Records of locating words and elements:
════════════════
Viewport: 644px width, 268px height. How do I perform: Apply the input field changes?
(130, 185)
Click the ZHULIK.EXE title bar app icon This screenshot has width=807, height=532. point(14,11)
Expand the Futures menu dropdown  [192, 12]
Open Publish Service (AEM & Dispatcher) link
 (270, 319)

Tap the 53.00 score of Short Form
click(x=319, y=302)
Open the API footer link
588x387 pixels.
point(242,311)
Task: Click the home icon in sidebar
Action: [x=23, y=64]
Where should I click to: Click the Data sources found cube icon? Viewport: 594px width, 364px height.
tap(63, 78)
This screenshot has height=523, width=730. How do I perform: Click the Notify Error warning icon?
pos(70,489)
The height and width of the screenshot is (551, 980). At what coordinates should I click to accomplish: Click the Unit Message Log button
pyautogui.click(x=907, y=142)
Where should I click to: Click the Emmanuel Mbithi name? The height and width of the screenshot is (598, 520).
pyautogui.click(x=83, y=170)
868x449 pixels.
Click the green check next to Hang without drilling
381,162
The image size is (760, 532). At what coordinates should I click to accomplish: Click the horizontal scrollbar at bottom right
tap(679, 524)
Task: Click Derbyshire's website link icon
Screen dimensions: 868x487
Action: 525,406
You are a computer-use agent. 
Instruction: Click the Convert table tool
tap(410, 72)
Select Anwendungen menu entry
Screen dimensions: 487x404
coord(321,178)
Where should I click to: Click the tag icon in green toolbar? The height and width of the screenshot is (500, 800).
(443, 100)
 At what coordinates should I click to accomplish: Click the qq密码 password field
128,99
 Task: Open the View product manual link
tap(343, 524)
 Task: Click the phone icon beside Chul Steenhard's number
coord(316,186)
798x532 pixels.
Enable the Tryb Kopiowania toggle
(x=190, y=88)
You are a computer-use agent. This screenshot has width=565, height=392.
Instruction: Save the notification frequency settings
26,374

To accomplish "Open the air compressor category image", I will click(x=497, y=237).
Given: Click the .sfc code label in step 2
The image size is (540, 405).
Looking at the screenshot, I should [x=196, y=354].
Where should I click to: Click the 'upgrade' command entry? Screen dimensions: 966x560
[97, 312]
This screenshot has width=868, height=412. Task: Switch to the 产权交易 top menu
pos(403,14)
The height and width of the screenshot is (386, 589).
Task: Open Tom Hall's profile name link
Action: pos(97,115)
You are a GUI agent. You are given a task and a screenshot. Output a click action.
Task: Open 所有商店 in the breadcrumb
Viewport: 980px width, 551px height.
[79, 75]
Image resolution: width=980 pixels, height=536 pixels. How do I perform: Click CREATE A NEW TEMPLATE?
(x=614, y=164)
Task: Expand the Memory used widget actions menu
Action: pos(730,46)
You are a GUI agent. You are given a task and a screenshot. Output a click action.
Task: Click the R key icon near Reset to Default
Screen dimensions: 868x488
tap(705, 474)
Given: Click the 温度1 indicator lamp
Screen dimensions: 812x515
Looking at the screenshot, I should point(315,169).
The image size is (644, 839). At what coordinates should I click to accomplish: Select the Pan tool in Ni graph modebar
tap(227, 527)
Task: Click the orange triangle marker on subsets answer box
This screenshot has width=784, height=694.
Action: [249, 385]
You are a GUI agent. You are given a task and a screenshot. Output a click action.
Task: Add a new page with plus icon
════════════════
Pick out and copy each line of the listing that contains the string "name".

**Solved problem**
Where should I click to: Click the Emmanuel Mbithi name? The height and width of the screenshot is (598, 520).
Task: Open Tom Hall's profile name link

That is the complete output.